— 選択テキスト —
####################

政府には是非、その言葉どおり、女性が出産しても働き続けられる環境つくりを推進して欲しいと思います。それは、日本経済復活に向けた切り札、などのマクロな理由ではなく、私たち一人ひとりの女性の視点からのミクロな理由からです。社会・経済環境が変化してきていることから、今までよりも働かないでいることのリスクが高まっており、出産後も必要な休みをとった後は、以下の観点から女性は働き続けたほうが自分の身を守ることにつながると考えます。(出産後、体調などの理由で働くことを断念せざるを得ない人の対策も、もちろん、行政がサポートする仕組みが求められます。)

■出産後も働き続けたほうがいい理由
出産後も働き続けることには、少なくとも以下の3つのメリットがあると思います。
(1)現在のお金に余裕が持て、経済的自由を手に入れることができる
(2)復職できないリスクを減らし、将来のお金の不安を減らす
(3)気持ちの面で「やりがい」を維持する

(1)現在のお金に余裕を持ち、経済的余裕を手に入れる
パートナーと両輪で稼いだ方が、経済的リスクが減ります。まず、二人で稼いだほうが収入が増えます。また、終身雇用と年功序列による報酬制度も崩れている今、パートナーの給料も安定的に増えていくことも期待しにくいですし、ある日突然リストラされたり、あるいは病気等により仕事を継続できない状況になったりする可能性は否定できません。二人で稼いでいる方が、そういったリスクをヘッジすることが出来ます。さらに、時間が経つにつれて、離婚という選択をせざるを得ないこともあるわけですが、そういう場合にも自分が外で働いて一定の収入があることは、決断をする上で、経済的に大きな支えになります。

####################

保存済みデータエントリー

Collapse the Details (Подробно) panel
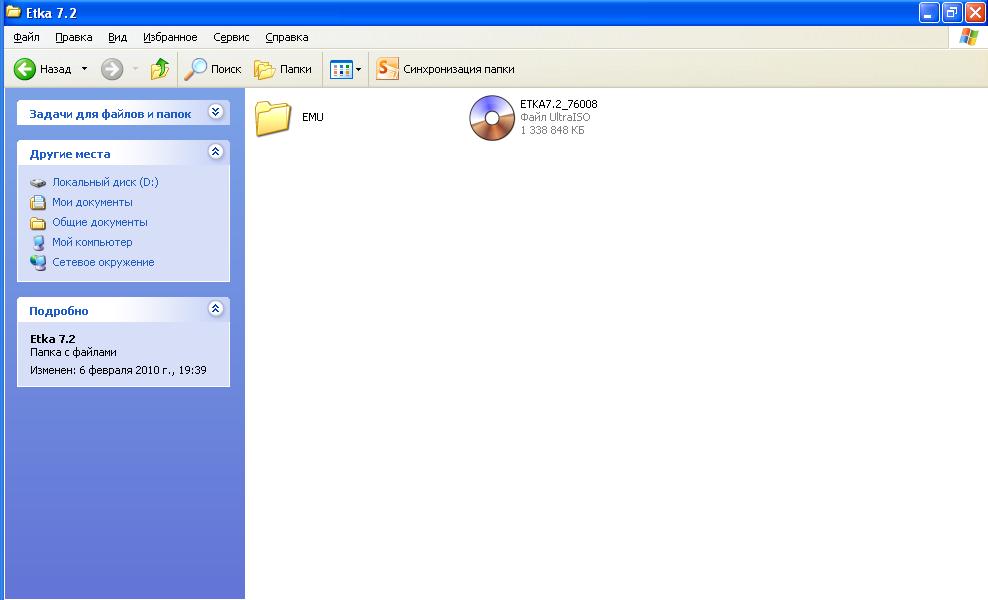 coord(215,310)
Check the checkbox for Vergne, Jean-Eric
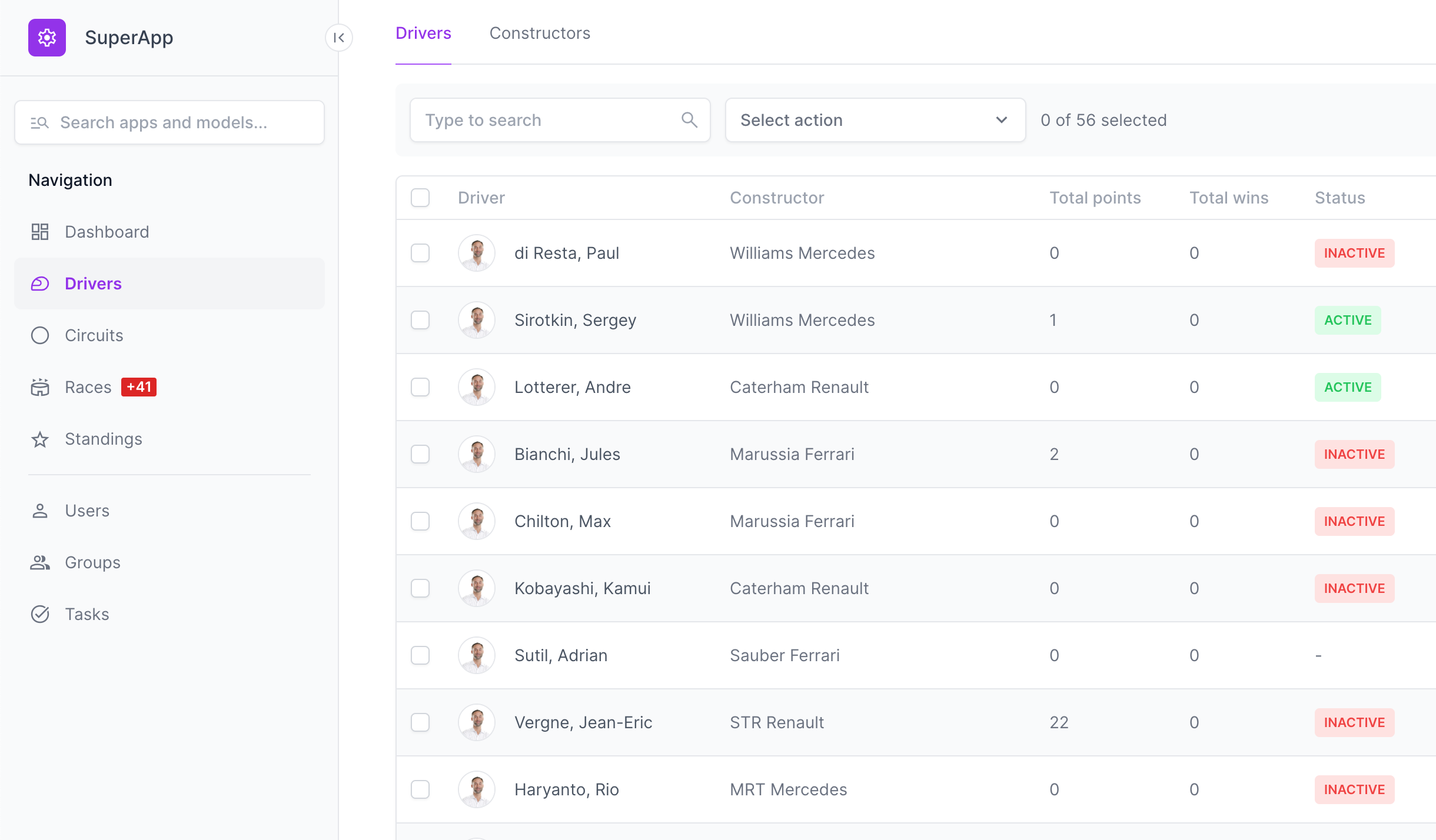The image size is (1436, 840). pos(420,722)
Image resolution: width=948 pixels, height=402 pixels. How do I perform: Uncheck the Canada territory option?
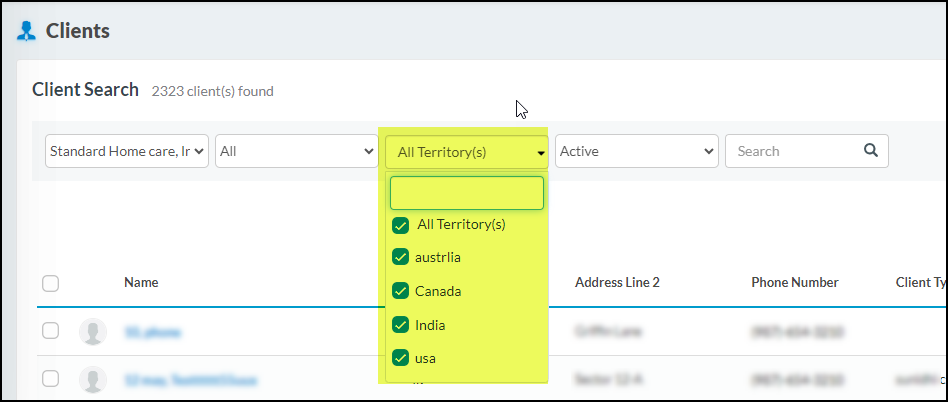(x=401, y=292)
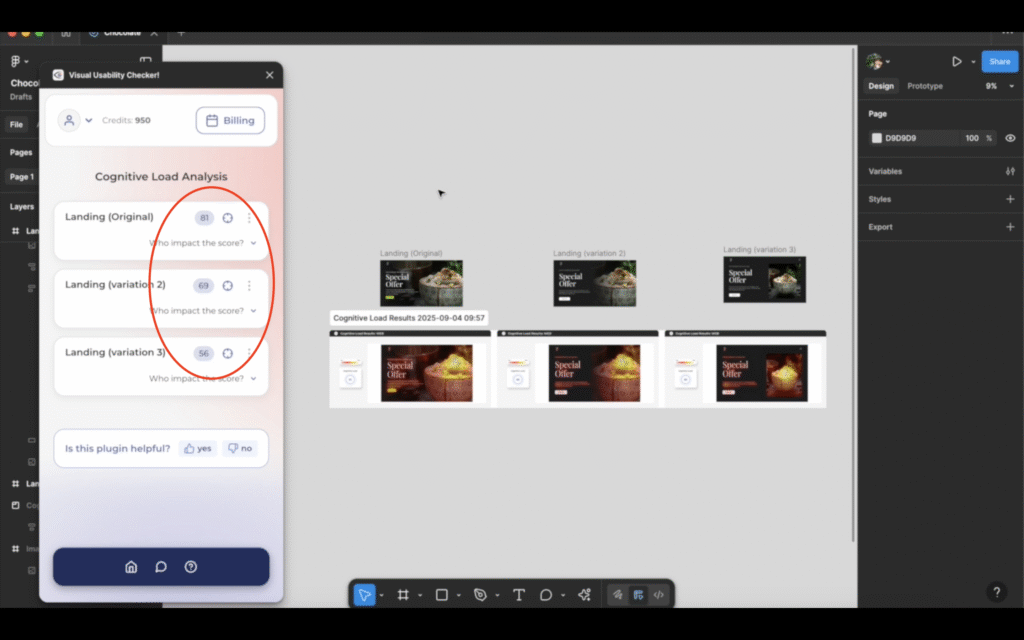Select the Design tab
Viewport: 1024px width, 640px height.
tap(880, 86)
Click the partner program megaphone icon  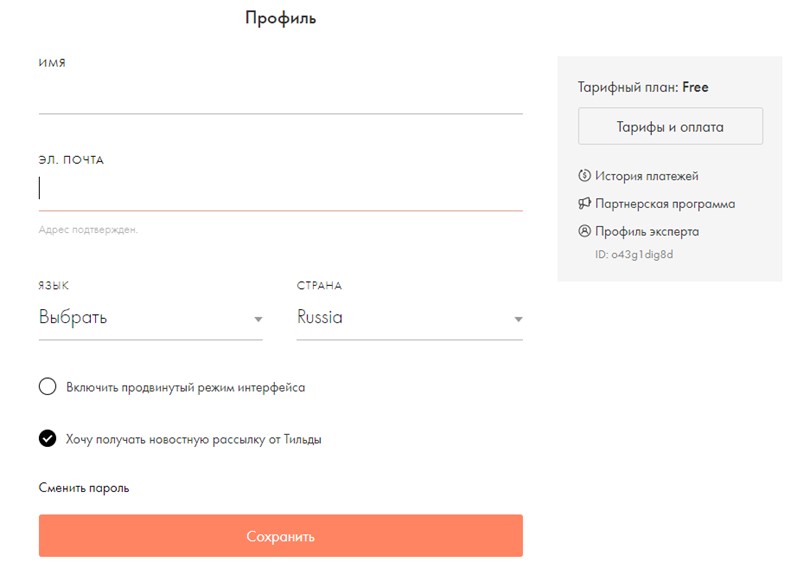584,203
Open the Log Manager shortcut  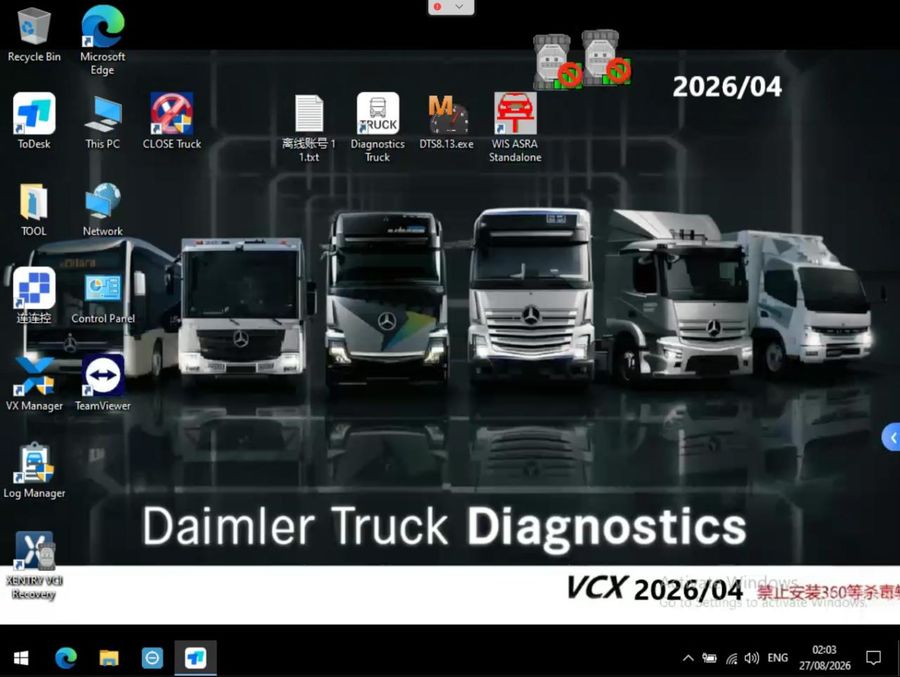coord(34,471)
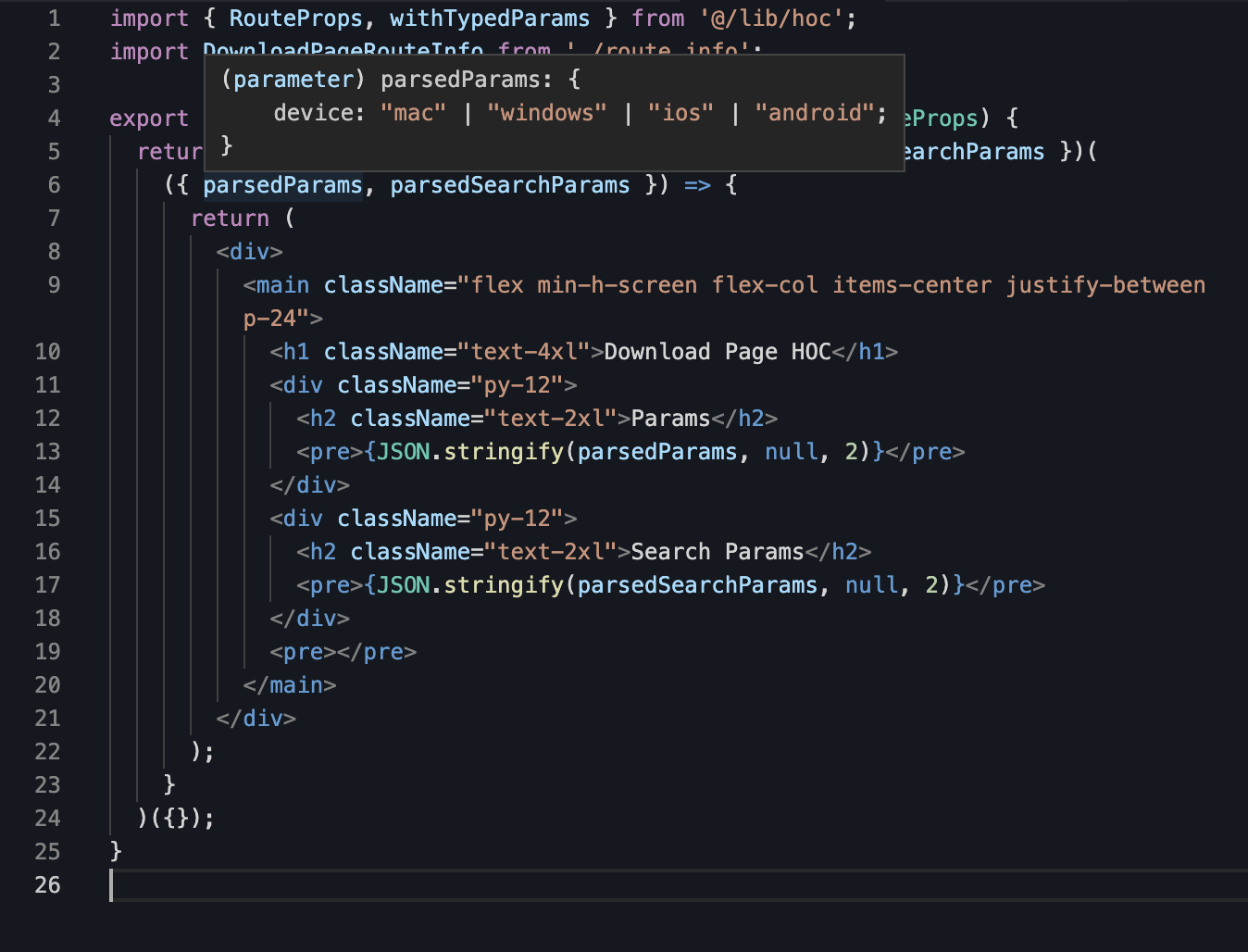
Task: Click line number 26 in the gutter
Action: coord(47,885)
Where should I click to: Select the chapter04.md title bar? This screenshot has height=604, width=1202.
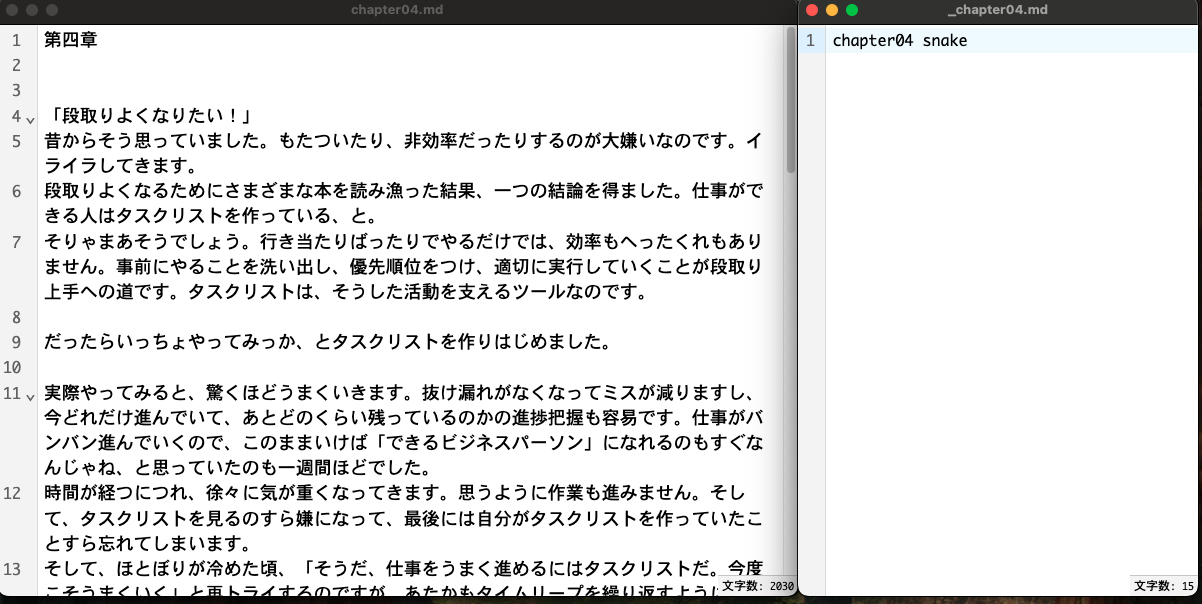coord(398,10)
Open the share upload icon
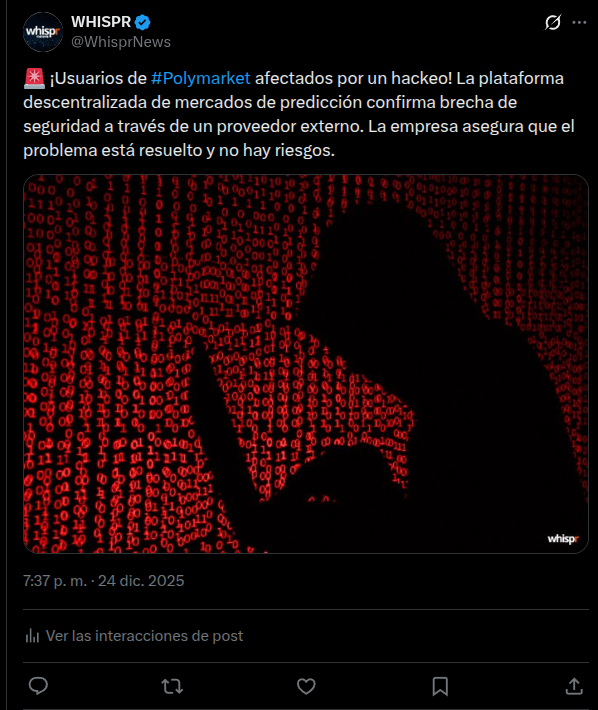Screen dimensions: 598x710 pos(574,686)
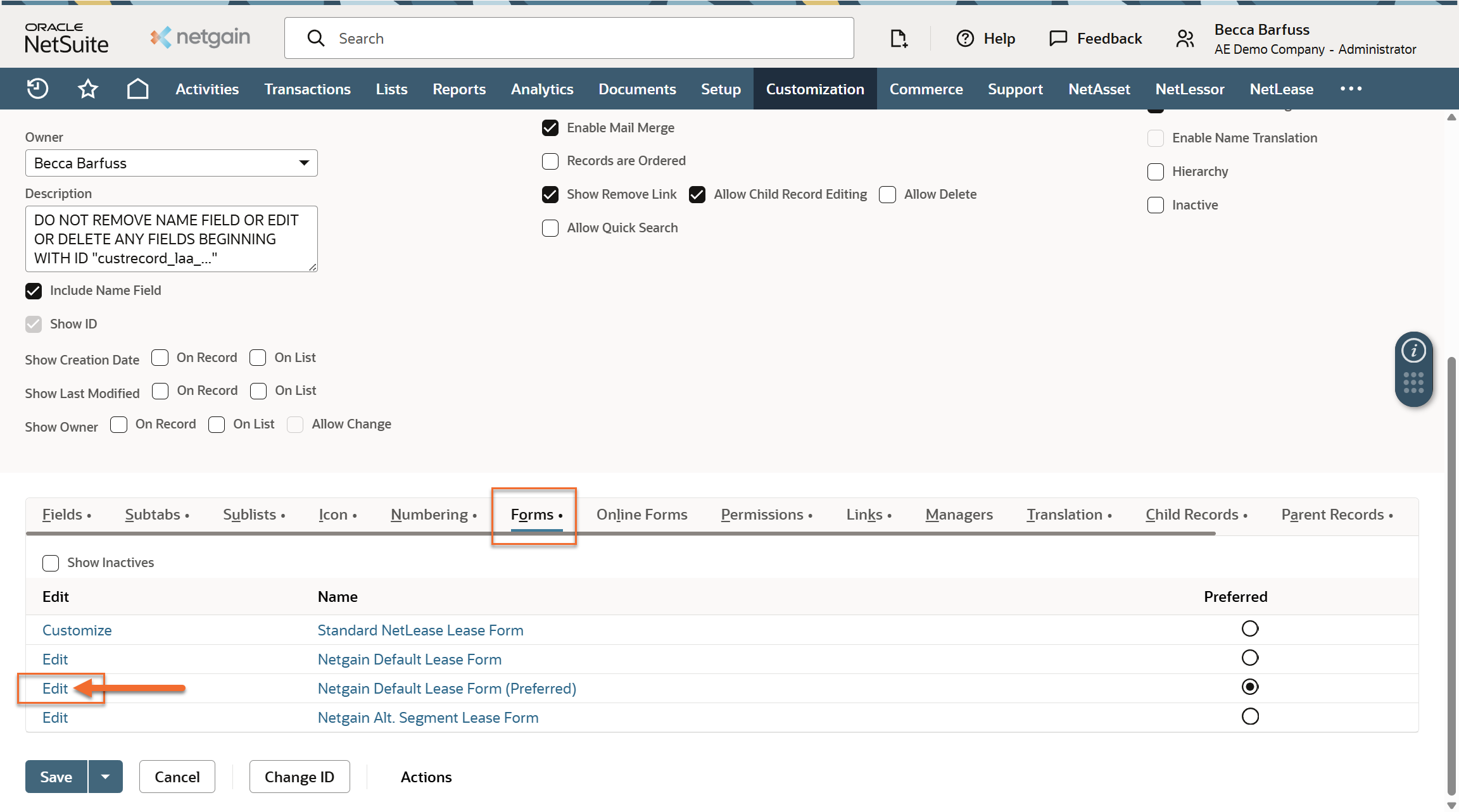Open the user role switcher icon
1459x812 pixels.
(1185, 39)
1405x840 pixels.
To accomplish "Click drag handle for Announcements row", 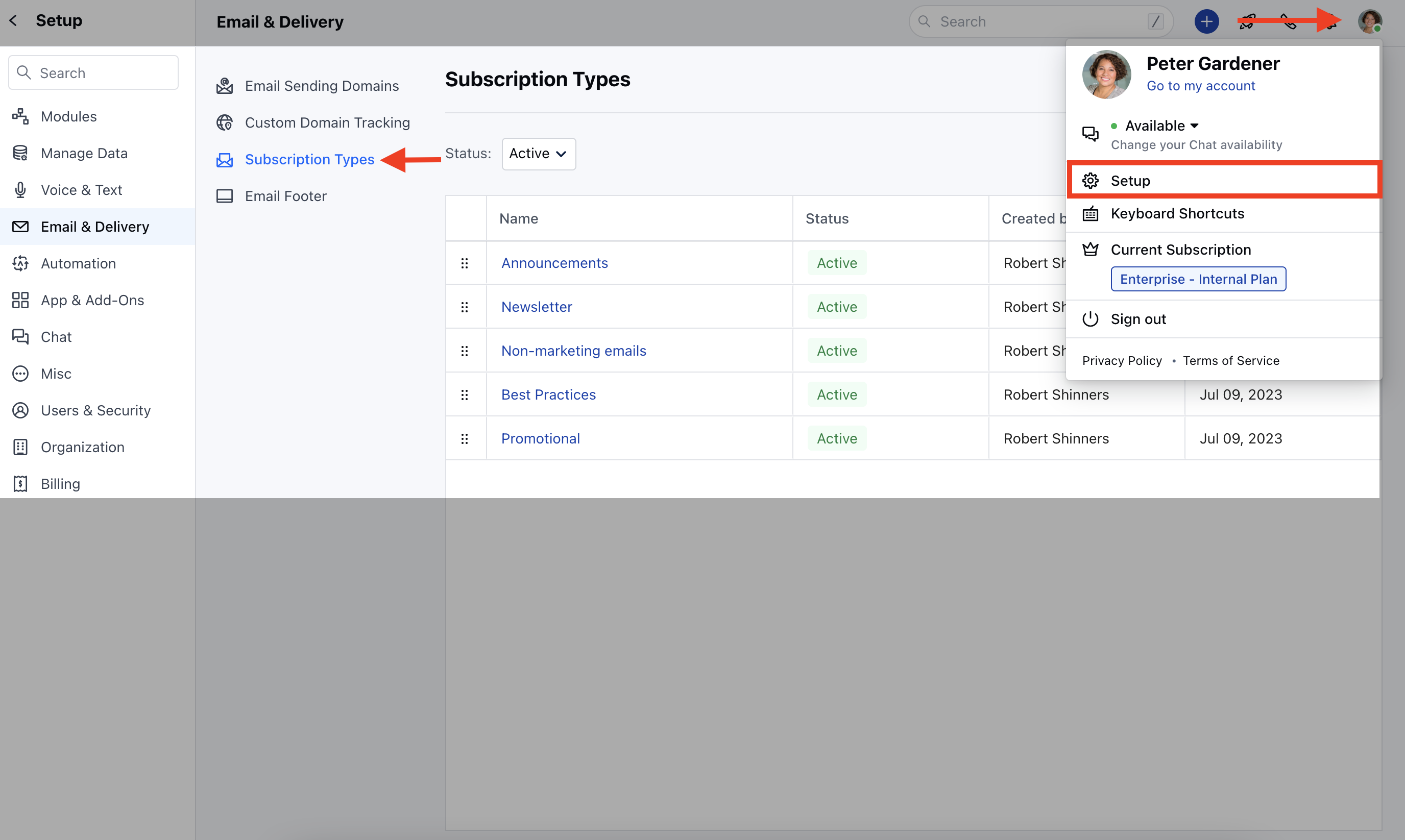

####################

— 課題 —
出産後も働き続けることについての文章から、「(1)現在のお金に余裕を持ち、経済的余裕を手に入れる」から「済的に大きな支えになります。」までの部分を一字一句変えずに書き出してください。

— 解答 —
(1)現在のお金に余裕を持ち、経済的余裕を手に入れる
パートナーと両輪で稼いだ方が、経済的リスクが減ります。まず、二人で稼いだほうが収入が増えます。また、終身雇用と年功序列による報酬制度も崩れている今、パートナーの給料も安定的に増えていくことも期待しにくいですし、ある日突然リストラされたり、あるいは病気等により仕事を継続できない状況になったりする可能性は否定できません。二人で稼いでいる方が、そういったリスクをヘッジすることが出来ます。さらに、時間が経つにつれて、離婚という選択をせざるを得ないこともあるわけですが、そういう場合にも自分が外で働いて一定の収入があることは、決断をする上で、経済的に大きな支えになります。